Researchers have found that adolescents being bullied by their peers are at greater risk of the early stages of psychotic episodes and in turn experience lower levels of a key neurotransmitter in a part of the brain involved in regulating emotions. The finding suggests that this neurotransmitter — a chemical messenger that transmits nerve impulses for communication by a nerve cell — may be a potential target for pharmaceutical interventions aimed at reducing the risk of psychotic disorders.
Psychosis is a mental state characterized by loss of contact with reality, incoherent speech and behavior, and typically hallucinations and delusions seen in psychiatric disorders such as schizophrenia.

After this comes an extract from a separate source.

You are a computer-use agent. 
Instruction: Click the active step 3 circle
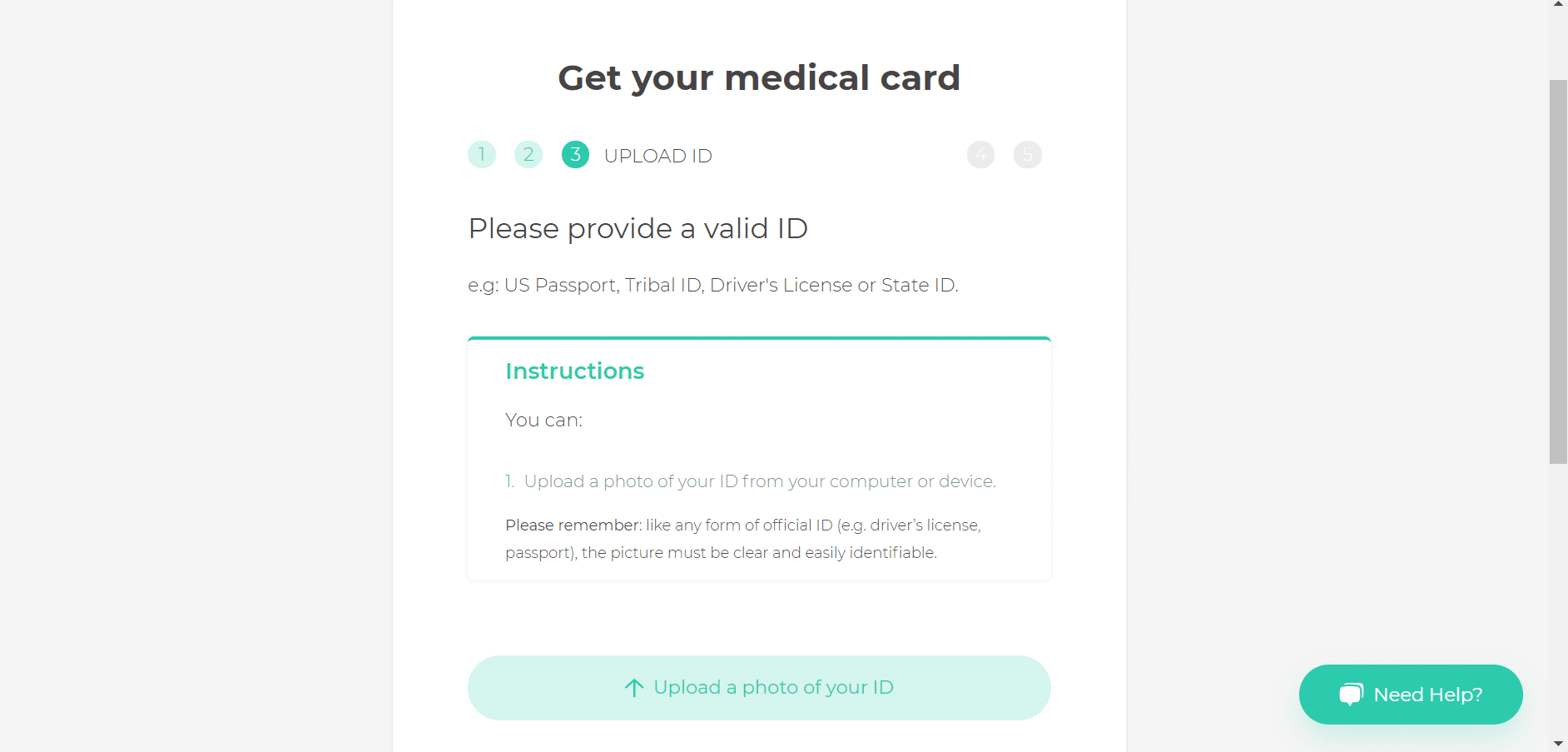575,155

Recent studies investigating links between neurological and psychiatric features of certain disorders have found that individuals who experience their first episode of psychosis or have schizophrenia that remains treatable, have lower-than-normal levels of glutamate, a neurotransmitter in the brain’s anterior cingulate cortex (ACC) region. The ACC is known to play a crucial role in regulating emotions, decision-making and cognitive control, while glutamate is the most abundant neurotransmitter in the brain and is involved in a wide range of functions, including learning, memory and mood regulation.
Alterations in glutamate levels have been implicated in various psychiatric disorders, including schizophrenia, depression and anxiety, and so measuring ACC glutamate levels can provide valuable insights into the mechanisms of the nervous system underlying these disorders and their treatment.

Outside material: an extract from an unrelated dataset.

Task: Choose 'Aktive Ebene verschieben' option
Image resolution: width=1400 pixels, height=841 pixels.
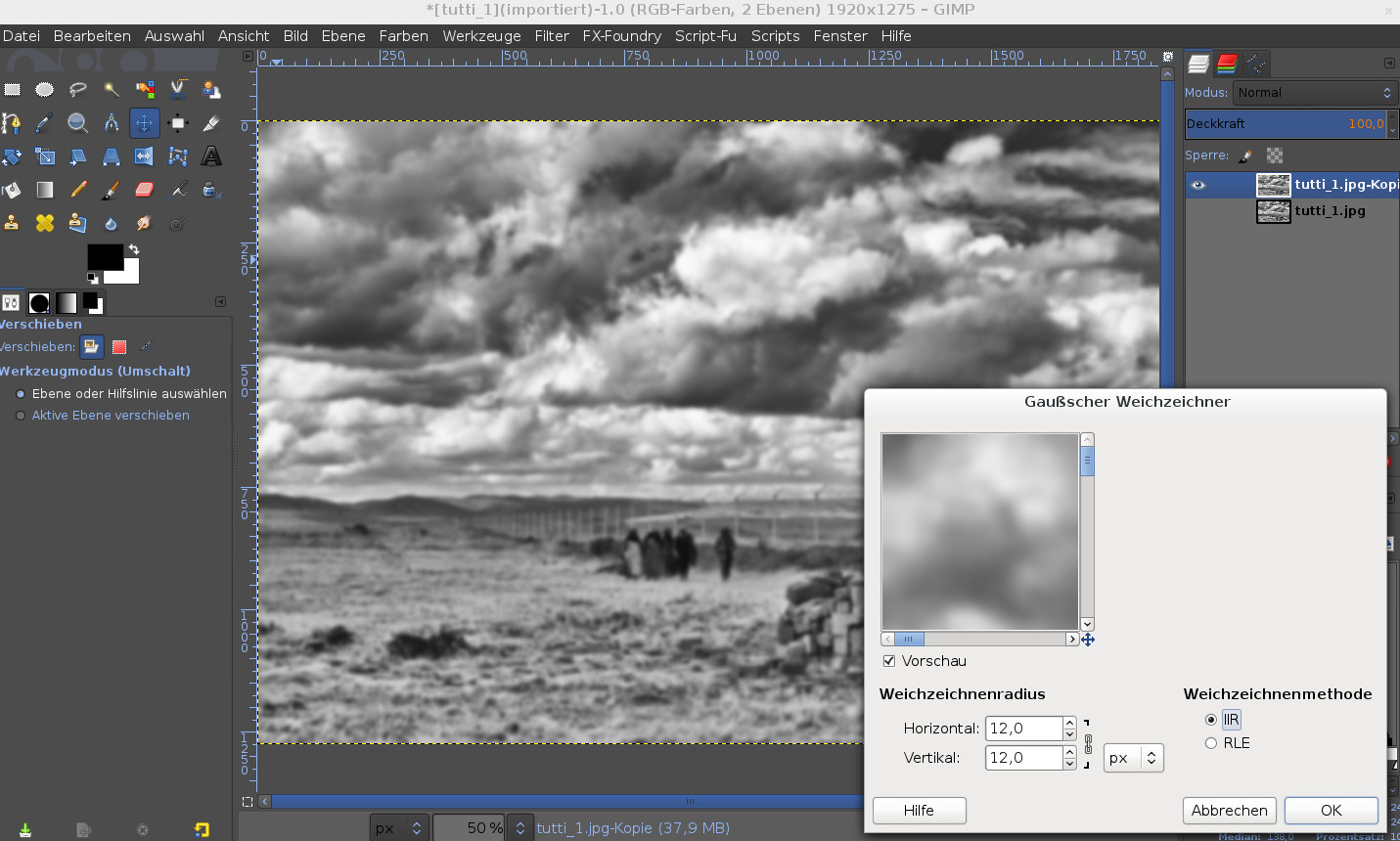Action: coord(21,416)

However, until now, changes in glutamate levels in the ACC in those individuals at high risk of psychosis, and the relationship between this and the effects of bullying in adolescents has remained unclear.

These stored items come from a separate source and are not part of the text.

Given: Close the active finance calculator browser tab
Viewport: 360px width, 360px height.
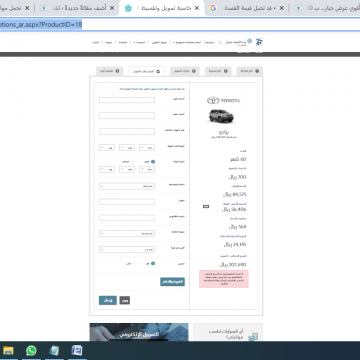Looking at the screenshot, I should click(197, 8).
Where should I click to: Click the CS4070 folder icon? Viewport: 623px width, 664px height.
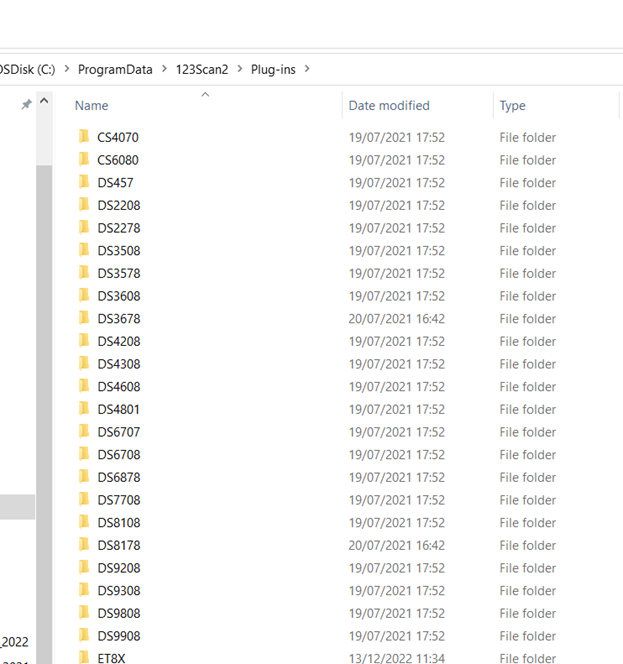click(x=84, y=137)
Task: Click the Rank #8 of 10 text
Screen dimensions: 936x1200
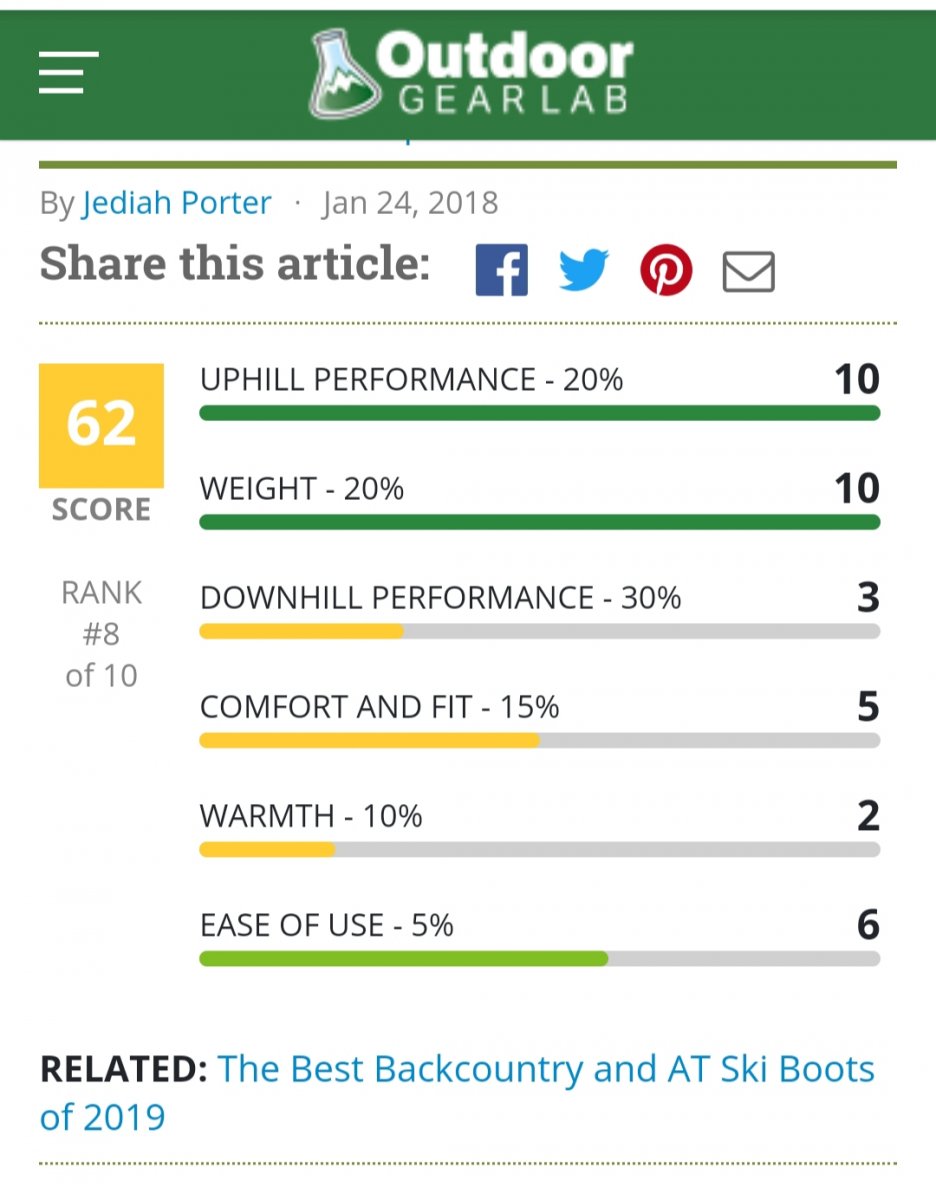Action: (101, 634)
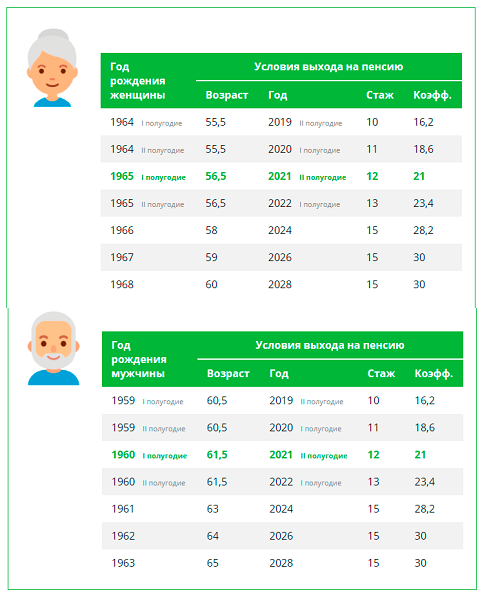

And so researchers at the University of Tokyo used magnetic resonance spectroscopy, or MRS, a type of radiological imaging applied to depict brain structure and function, to measure glutamate levels in the ACC region of Japanese adolescents. They then measured the glutamate levels at a later point, allowing them to assess changes over time, and compare these changes to experiences with bullying or lack thereof, as well as with any intention on the part of those experiencing bullying to seek help.
Bullying victimization was tracked via questionnaires completed by the adolescents. The researchers then used formalized psychiatric measurement to assess experiences of bullying victimization based on those questionnaires, such as tallying the frequency and assessing the nature of events involving physical or verbal aggression, and also capturing their impact on overall mental health.
They found that bullying was associated with higher levels of subclinical psychotic experiences in early adolescence — those symptoms come close to psychosis but do not meet the full criteria for a clinical diagnosis of a psychotic disorder, such as schizophrenia. These symptoms or experiences can include hallucinations, paranoia or radical alterations in thinking or behavior and can have a significant impact on well-being and functioning, even in the absence of a psychotic disorder diagnosis.
“Studying these subclinical psychotic experiences is important for us to understand the early stages of psychotic disorders and for identifying individuals who may be at increased risk for developing a clinical psychotic illness later on,” said Naohiro Okada, lead author of the study and project associate professor at the University of Tokyo’s International Research Center for Neurointelligence (a research center under Japan’s World Premier International Research Center Initiative program).
Crucially, the researchers found that higher levels of these subclinical psychotic experiences were associated with lower levels of anterior cingulate glutamate in early adolescence.
“First and foremost, anti-bullying programs in schools that focus on promoting positive social interactions and reducing aggressive behaviors are essential for their own sake and to reduce the risk of psychosis and its subclinical precursors,” said Okada. “These programs can help create a safe and supportive environment for all students, reducing the likelihood of bullying and its negative consequences.”
Another potential intervention is to provide support and resources for adolescents who have experienced bullying victimization. This might include counseling services, peer support groups and other mental health resources that can help adolescents cope with the negative effects of bullying and develop resilience.
While Okada’s group has identified a potential target of pharmacological interventions, he added that nonpharmacological interventions such as cognitive behavioral therapy or mindfulness-based interventions may also serve to target this neurotransmitter imbalance.